Backstory of The Beatles and Me

My father, William E. Hersey, was a rock n’ roll drummer. He often moved around the furniture in our living room and set up his Psychedelic Red Ludwig Drums and jammed out. These drums, which I have today, would be equivalent to our family crest. These drums also, so happens, to be what I remember seeing Ringo Starr playing.

Before I even heard or recognized a Beatles song I liked the group. My father lined our entire living room with records. Literally, every closed wall had a bookshelf (record shelf?) with albums. In alphabetical order, he had every record for every band of relevance from the 60s and 70s. He had all of The Beatles albums. As soon as I discovered music, I was able to listen to all of the songs (pre-Napster and iTunes).

William (Bill) Hersey sitting, watching young Eric Hersey
That’s me, front and center. Notice the albums on the right? Those made a horseshoe around the rest of the room.

The Beatles on VHS

Not to make this entire post about my father (he was a cool guy so he probably deserves some fame) but he also was a TV repairman. He repaired VCR and often he would acquire broken ones when the owners decided to just buy a new one. This means we had a bunch of VCR’s and could copy video from other videos. This means we also had a ton of VHS tapes.

As I started paying attention to music, I came across a VHS tape in a brown box. The box was labeled The Compleat Beatles and Yellow Submarine. This documentary probably started my Beatlemania. Maybe a few years later, ABC released The Beatles Anthology Documentary series. Of course, this was recorded on VHS and played many times over the years.

Beatles Friendship

I was in 6th grade and my good friend, Matt McCabe, was also the son of a musician. We bonded over many things (pro wrestling, basketball, movies, etc…) but mostly we enjoyed The Beatles. We would watch all six videos of The Beatles Anthology over and over. He seemed to like the early British Invasion era, while I loved Sgt. Peppers on. Oddly enough, our Martins Ferry Middle School program was themed on The Beatles and my class did “Penny Lane”.

Matt McCabe, Ryan Church, and Eric Hersey 2003
Matt McCabe (left), Ryan Church (center), and Eric Hersey (right). Matt McCabe was one my earliest friends and lover of The Beatles.
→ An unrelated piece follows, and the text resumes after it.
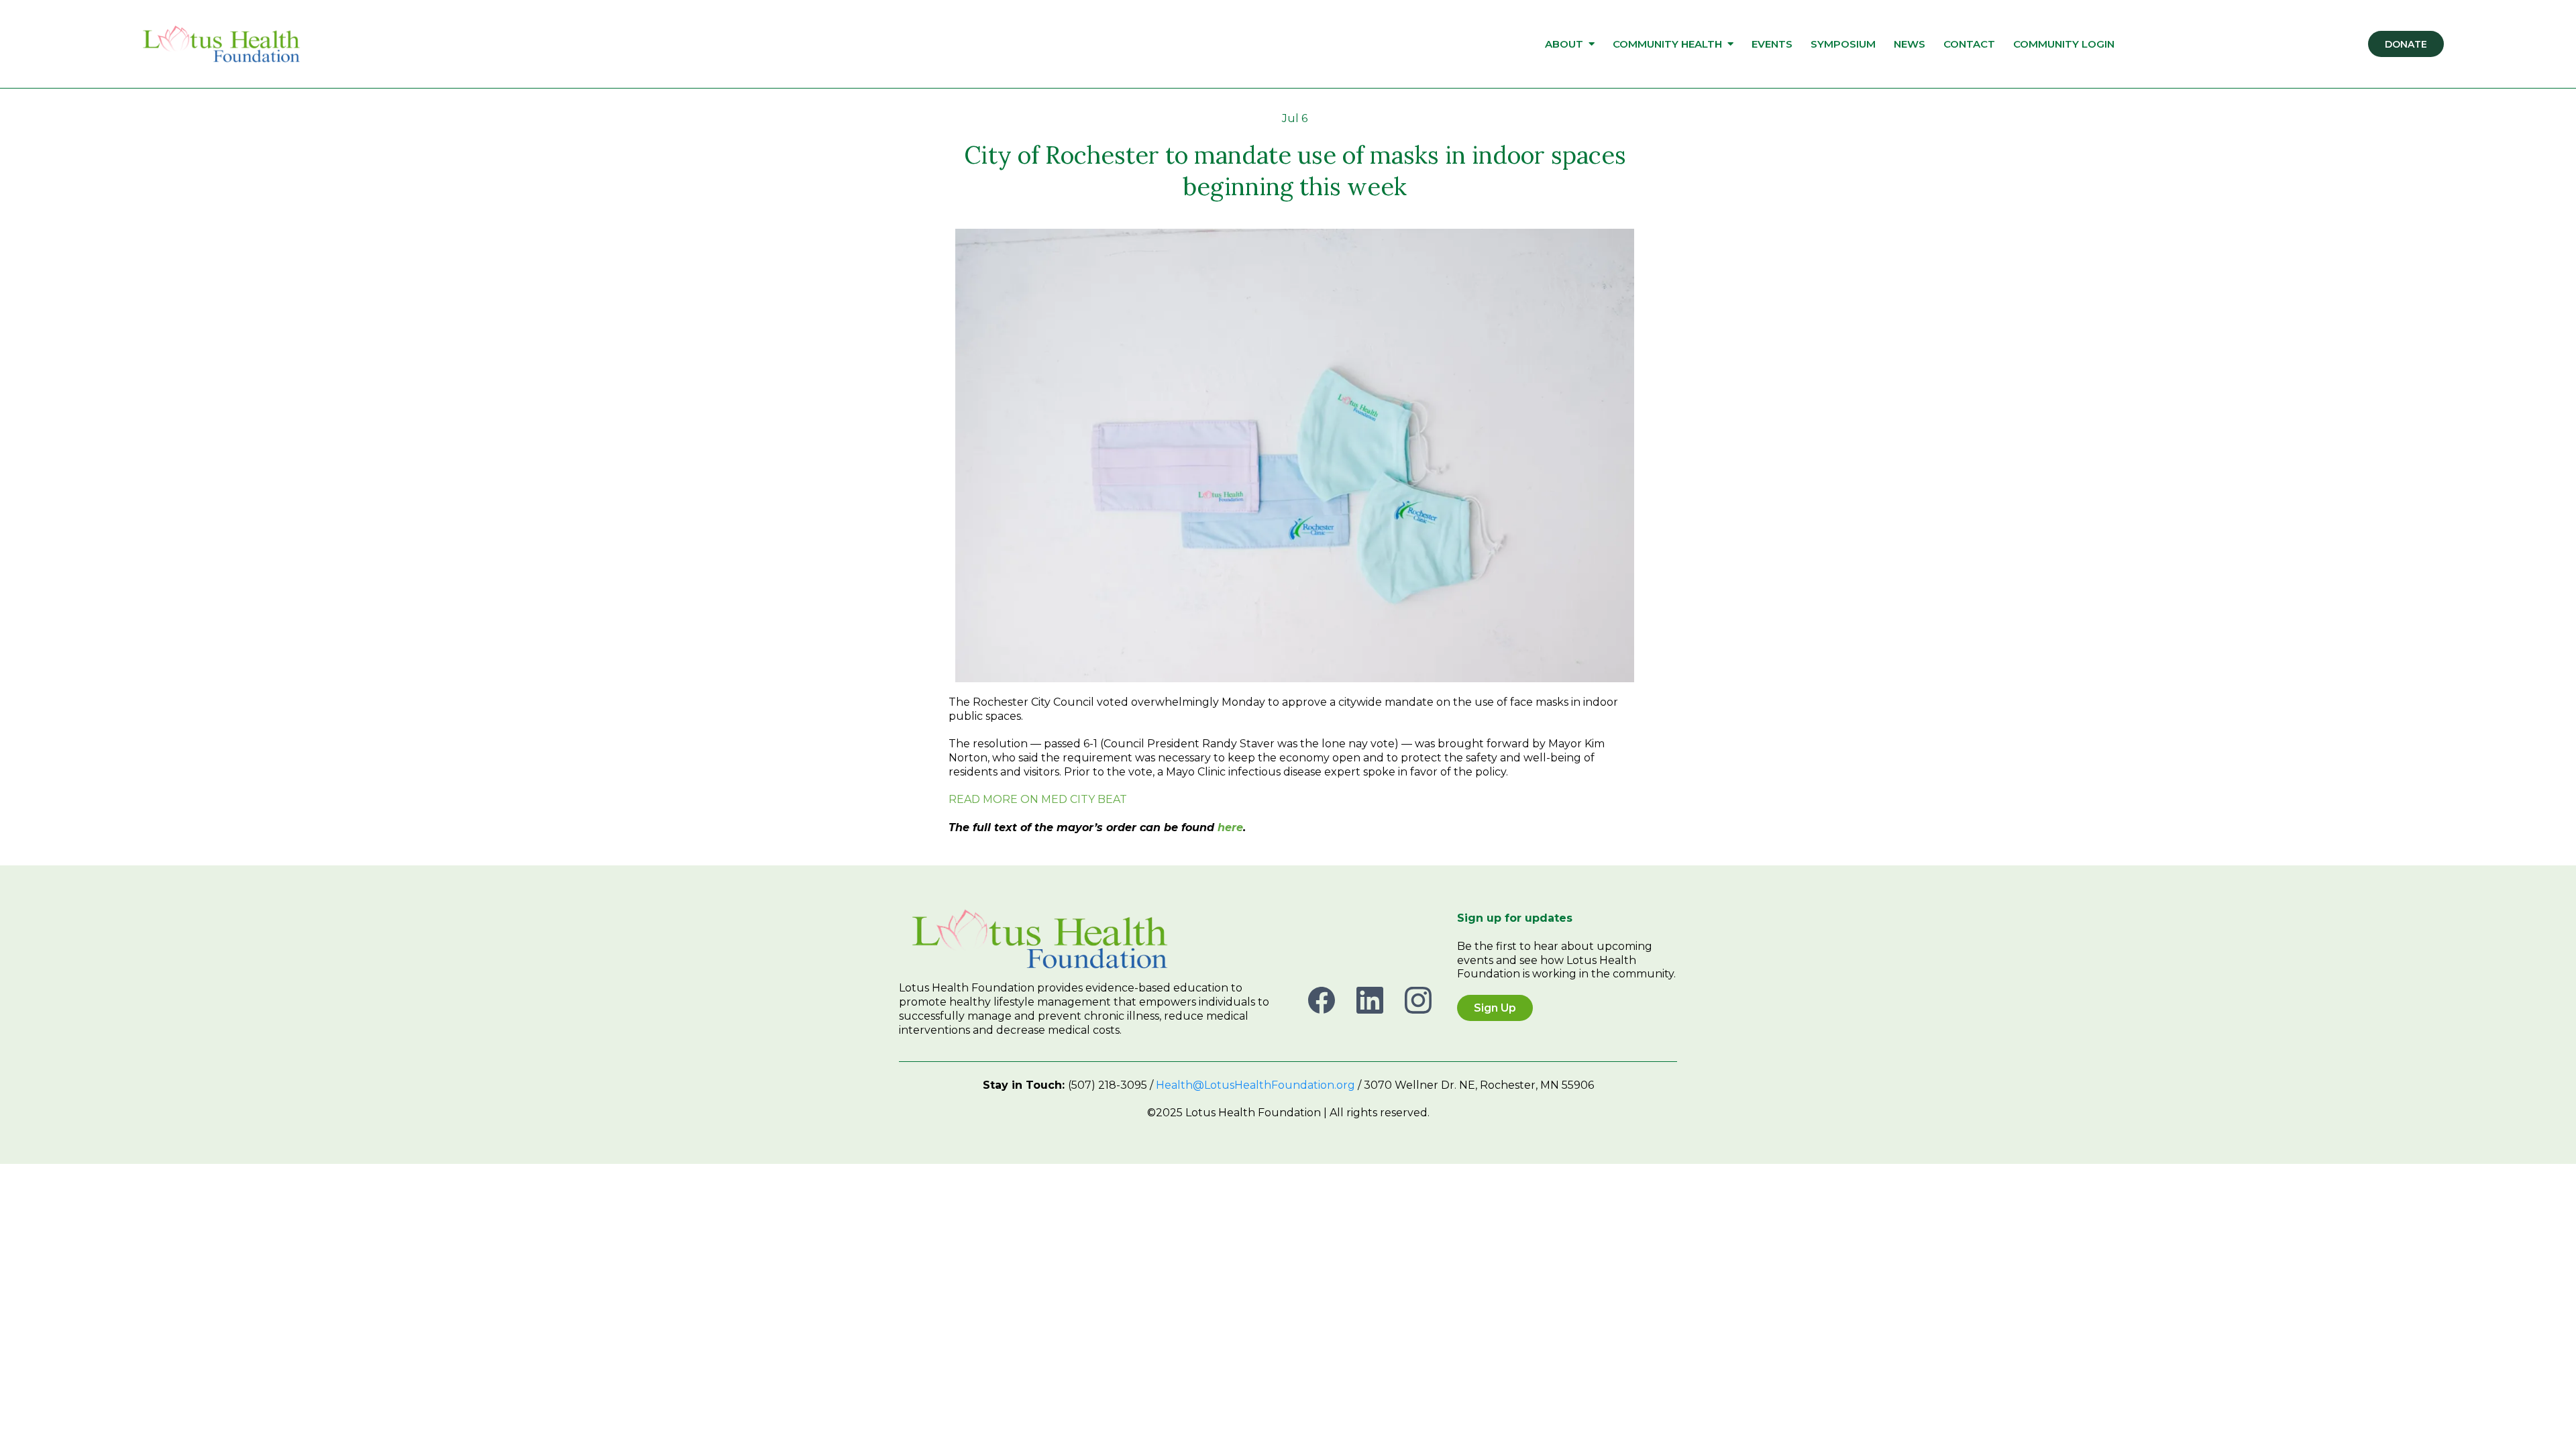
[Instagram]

It was funny how a group that was disbanded since 1970 was still relevant in the ’90s. As burning CD’s became a thing, I found myself asking my friends (who owned such CD burners) to make discs with Beatle songs. As we drove around town, my friends with cars even had Beatle songs on their ‘mixes’. You would hear some gangsta rap from Dr. Dre and then “Help!” from The Beatles.

Number One

As the years went by, The Beatles remained as a top contender. Although I had moments where I favored other artists and genres, The Beatles had a longer and more lasting impression. With releases of their greatest hits ‘1’ album and their Cirque du Soleil ‘Love’ album, they only added to their legacy. Since the moment I advanced enough to understand the difference between ‘good’ and ‘bad’ music, The Beatles has topped the list.